Content strategy is often a decision about localisation vis-à-vis internalisation
Asia is an extremely culturally and politically diverse place. Hence, the larger concern for content makers is the balance between localisation and internationalisation. There are four content trends that GlobalData has identified.
Local language: There is great linguistic diversity between, and sometimes even within, countries in the Asia Pacific. In each market, there are people who might not even be able to speak any foreign language. OTT players must focus on market-specific language content to win subscribers. International content, such as Hollywood movies, can have broad market appeal, but needs to be translated, be it by dubbing over or subtitling. For example, Hong Kong’s Viu offers content in over 10 languages to cater to the markets it has ventured into. Content that originates in English tends to perform well in the few Asian markets where English is widely spoken such as Philippines, India, Malaysia and Singapore.
Cultural exports: Cultural content is a form of soft power and a unique cultural export from a certain country. In Asia, Chinese, Japanese, Thai and Korean dramas are popular. Recent successes include the k-drama Descendants of the Sun and Chinese period drama Story of Yanxi Palace. Obtaining the licenses to distribute these popular series can be a big driver of subscriptions even outside of Asia.
Production of original content: Original content is a key differentiator, as the runaway success of HBO Go’s Game of Thrones has demonstrated. Overall spend on content production is up across Asia-Pacific, with OTT players heavily contributing. For example, iQyi in China spent $794 million on content production and licensing in Q1 2019 alone.
Live sports: Live sports are a big draw regardless of distribution platform, and OTTs in the region spend heavily for rights to stream these events. This includes Hotstar streaming the 2019 Cricket World Cup, Tencent Video streaming NBA and Spark Sport streaming the All Blacks. Certain countries have an affiliation to a certain sport, for example, basketball is popular in China while cricket is popular in India.

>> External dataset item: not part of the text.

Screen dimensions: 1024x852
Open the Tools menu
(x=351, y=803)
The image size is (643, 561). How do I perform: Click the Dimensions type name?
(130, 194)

It is also important to avoid the potential geopolitical minefields that may result in censorship. China, for example, is known to be particularly sensitive to various political issues such as the Hong Kong protests and Tibetan independence movement. Another case in point was the depiction of the “Nine-Dashed Line” in the Chinese-produced Abominable animation that resulted in the film being banned in Vietnam and Malaysia, who were parties to the territorial dispute over the islands in the South China Sea.
OTT players looking to succeed in Asian markets will be considering these factors as they compete for viewer mindshare. Regardless of whether they offer an SVOD, TVOD or AVOD business models, it is expected that VOD viewership will only increase as data caps are increased or eliminated and 5G adoption runs its course, allowing consumers to view media seamlessly and on-the-go over multiple devices, with it a massive revenue potential to be tapped.